> [Document segment]
There has been a change in the tactics employed by the Ambazonian Separatists in northwest and southwest Cameroon. Whereas the militants previously targeted security forces and state officials, they are increasingly targeting civilians and civil servants.
Following the protests denouncing the discrimination of Anglophone Cameroonians in late 2016 (ACLED, 9 October 2017), several armed groups emerged in the Anglophone regions of North-West and South-West, where English-speaking citizens are demanding that these provinces break away from Francophone Cameroon (Deutsche Welle, 2 October 2017). On 30 October 2017, secessionists proclaimed the “Federal Republic of Ambazonia,” formed an interim government and adopted a constitution, a flag and an anthem. The Federal Republic does not control the armed groups that surfaced during the protests, and, until recently, it was opposed to armed insurrection (Africa News, 11 February 2018).
However, several militant secessionist groups reportedly operate on the ground – a dozen self-defence groups (10-30 militants each) and three rebel militias, the Ambazonia Defense Forces (reporting to the Ambazonia Governing Council, which is not part of the interim government), and the two Southern Cameroons Defence Forces (ICG, 21 December 2017). These groups, armed with home-made rifles, kalashnikovs and improvised explosives, have been carrying out a low-intensity guerrilla war against the Cameroon Armed Forces (Cameroon Daily Journal, 13 September 2017).
Until recently, their strategies have consisted of attacking checkpoints and barracks, detonating bombs against security forces, and ambushing soldiers (Cameroon Concord, 8 December 2017). However, since September 2017, the Ambazonian separatist groups have not only intensified their attacks, they are increasingly targeting civilians (see Figure 1). In addition to attacking the security forces, Ambazonian militants have begun a campaign of abducting civil servants and civilians. In particular, two teachers were gunned down by militants riding motorbikes last week, in what appears to be a targeted campaign against educators (Journal du Cameroun, 28 April 2018).
This modus operandi recalls Malian and Burkinabé armed groups’ strategies in the Niger Delta and in the Soum, as well as Boko Haram’s targeting of schools (under the slogan, “Western Education is forbidden”). Targeting schools and local teachers is possibly a tactic to evict the state presence from the sparsely-populated countryside of North-West and South-West Cameroon. Given the weakness of the military presence in the area, putting the educational sector under stress would reduce the territorial range of action of the state and severely harm its capacity to deliver basic services.

> [What is expected]
Answer from the text about Ambazonian separatists:
1. On what date did secessionists proclaim the "Federal Republic of Ambazonia"?
2. How many militants does each self-defence group have?
3. Since when have the separatist groups increasingly targeted civilians?
Rely only on the text about Ambazonian separatists, with no outside sources.

> [Source material]
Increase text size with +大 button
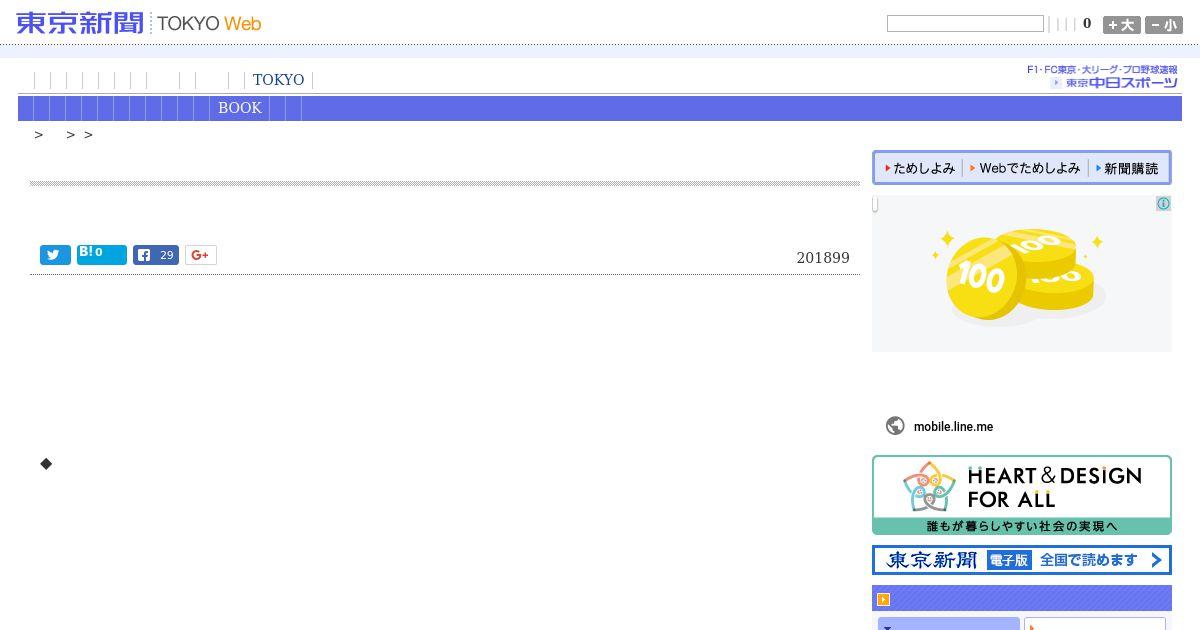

> [Response area]
1. 30 October 2017
2. 10-30 militants
3. September 2017